On the other, it has long been my theory that these agreements (or other unwritten relationships where one company dominates a license) hurt gamers by weakening the market and making gamers settle every year for what is essentially the same pre-packaged game experience usually running on an old engine. As a gamer and critic, I feel that this cheats consumers and allows developers to maximize profits and minimize the actual time they spend developing.
And so it is with this years EA Sports College Basketball entry, NCAA Basketball 09. First a disclaimer: this is by no means the worst basketball game you will ever play. In fact, in some ways its better than some predecessors and even its more popular NBA cousin, the NBA Live series. Animations are crisp and fluid, A.I. seems a bit sharper, and a few new wrinkles to the in-game strategy (team tempo, pregame coaching, etc.) seem to significantly affect the game experience. Real NCAA basketball fans (excluding fair-weather fans and tournament gawkers like myself) will geek out at the prospect of the all new Tournament of Legends mode, which allows players to pit 64 of the greatest teams in the history of college basketball against each other. Finally, presentation shines as one aspect of this entry that will keep gamers entertained; like any ESPN fan, I almost never get tired of hearing Dick Vitales voice.
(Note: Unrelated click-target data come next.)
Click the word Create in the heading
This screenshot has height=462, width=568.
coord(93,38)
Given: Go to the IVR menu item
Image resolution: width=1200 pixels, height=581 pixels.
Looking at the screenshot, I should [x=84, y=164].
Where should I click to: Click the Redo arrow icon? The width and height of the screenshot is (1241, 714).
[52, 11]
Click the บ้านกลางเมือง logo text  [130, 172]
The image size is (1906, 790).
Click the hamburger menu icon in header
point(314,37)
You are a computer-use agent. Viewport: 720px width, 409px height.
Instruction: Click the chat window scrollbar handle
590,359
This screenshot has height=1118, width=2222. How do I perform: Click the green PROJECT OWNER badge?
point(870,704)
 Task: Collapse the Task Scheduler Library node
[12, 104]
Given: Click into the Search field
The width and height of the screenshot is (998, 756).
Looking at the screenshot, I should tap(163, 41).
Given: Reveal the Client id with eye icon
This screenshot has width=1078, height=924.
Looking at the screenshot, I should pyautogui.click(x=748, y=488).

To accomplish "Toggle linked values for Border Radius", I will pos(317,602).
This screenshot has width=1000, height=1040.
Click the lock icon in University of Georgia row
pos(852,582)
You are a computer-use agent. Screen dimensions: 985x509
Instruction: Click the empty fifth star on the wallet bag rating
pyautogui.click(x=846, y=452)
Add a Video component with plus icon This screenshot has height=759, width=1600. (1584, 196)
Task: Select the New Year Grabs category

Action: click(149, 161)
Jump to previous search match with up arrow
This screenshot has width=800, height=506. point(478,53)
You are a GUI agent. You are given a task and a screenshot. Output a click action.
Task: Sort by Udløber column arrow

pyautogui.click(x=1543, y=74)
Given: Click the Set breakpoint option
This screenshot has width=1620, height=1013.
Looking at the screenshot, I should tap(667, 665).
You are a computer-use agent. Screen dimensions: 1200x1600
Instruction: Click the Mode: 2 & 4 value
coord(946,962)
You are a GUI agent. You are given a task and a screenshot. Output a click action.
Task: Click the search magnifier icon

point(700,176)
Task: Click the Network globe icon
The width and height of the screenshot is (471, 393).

Still, despite its high-points, or maybe because of them, EA manages to deliver an experience that is mostly familiar and shows a lack of desire to innovate or alter the game in any truly significant ways. Once again, the sports sim powerhouse seems to have stuck to its if it aint broke dont fix it underachieving philosophy, which manages to keep NCAA 09 from achieving any real new success. Fans of the series will buy it; newcomers can buy any title in the next-gen series and get roughly the same value (or better yet, get NBA Live which is likely the game your friends are playing).
EA has gone far out of its way to present a pretty package and that is what we get. NCAA 09 is likely the first next-gen version many gamers will play (lets face it; 07 and 08 EA games were not the best next-gen efforts) and visually, graphically, and animation-wise, it will not disappoint.
Everything from dunks to crossovers and steals seems to have new animations. This game runs on the NBA Live engine (a first for the former March Madness series), and the truly observant will note some borrowed animations, but it is an upgrade from older NCAA titles.
Most teams allow players to select several vintage and contemporary jerseys (legendary teams even sport the short shorts), crowds look and feel a bit less like faceless cardboard cutouts, and games in the Tournament of Legends are even broadcast by ESPN Classic and played on hardwood so shiny you can literally see the players reflections.
From the moment the game comes on and throughout every load screen, players will be treated to a fully responsive practice mini-game, which features a college player (presumably NCAA 09 cover-boy Kevin Love) shooting hoops on an empty college outdoor court. Admittedly, this is inconsequential to gameplay, but as an EA sports gamer for the last decade, I have to say it is an enjoyable way to pass those agonizing seconds between load screens.